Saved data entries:
=-=-=
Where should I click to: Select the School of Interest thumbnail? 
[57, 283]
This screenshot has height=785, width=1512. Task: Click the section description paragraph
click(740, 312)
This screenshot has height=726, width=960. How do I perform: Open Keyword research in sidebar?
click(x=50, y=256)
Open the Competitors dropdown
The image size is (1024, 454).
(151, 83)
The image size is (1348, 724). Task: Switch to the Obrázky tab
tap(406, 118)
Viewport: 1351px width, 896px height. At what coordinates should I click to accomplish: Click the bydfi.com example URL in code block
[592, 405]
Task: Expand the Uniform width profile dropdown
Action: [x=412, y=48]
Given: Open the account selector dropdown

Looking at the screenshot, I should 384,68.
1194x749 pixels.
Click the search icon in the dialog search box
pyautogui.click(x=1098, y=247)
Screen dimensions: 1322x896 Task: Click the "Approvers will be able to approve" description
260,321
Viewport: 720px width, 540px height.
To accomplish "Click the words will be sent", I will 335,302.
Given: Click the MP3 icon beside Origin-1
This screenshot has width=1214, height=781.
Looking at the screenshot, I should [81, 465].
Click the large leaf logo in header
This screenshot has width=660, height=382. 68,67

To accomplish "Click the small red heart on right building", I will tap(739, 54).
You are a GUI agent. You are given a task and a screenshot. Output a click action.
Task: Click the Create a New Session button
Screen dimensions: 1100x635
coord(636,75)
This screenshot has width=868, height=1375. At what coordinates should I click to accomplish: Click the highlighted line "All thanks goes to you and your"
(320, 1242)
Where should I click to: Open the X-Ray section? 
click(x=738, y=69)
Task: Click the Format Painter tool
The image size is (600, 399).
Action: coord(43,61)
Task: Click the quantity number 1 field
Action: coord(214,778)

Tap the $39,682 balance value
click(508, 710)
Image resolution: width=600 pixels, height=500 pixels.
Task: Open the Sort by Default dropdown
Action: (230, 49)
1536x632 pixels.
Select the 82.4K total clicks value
=-=-=
**TASK TO CARRY OUT:** Set down only the lines from the line with "1536x632 pixels." through the last line of the data above, keeping both the first and the last.

**SOLVED EXERCISE:**
1536x632 pixels.
Select the 82.4K total clicks value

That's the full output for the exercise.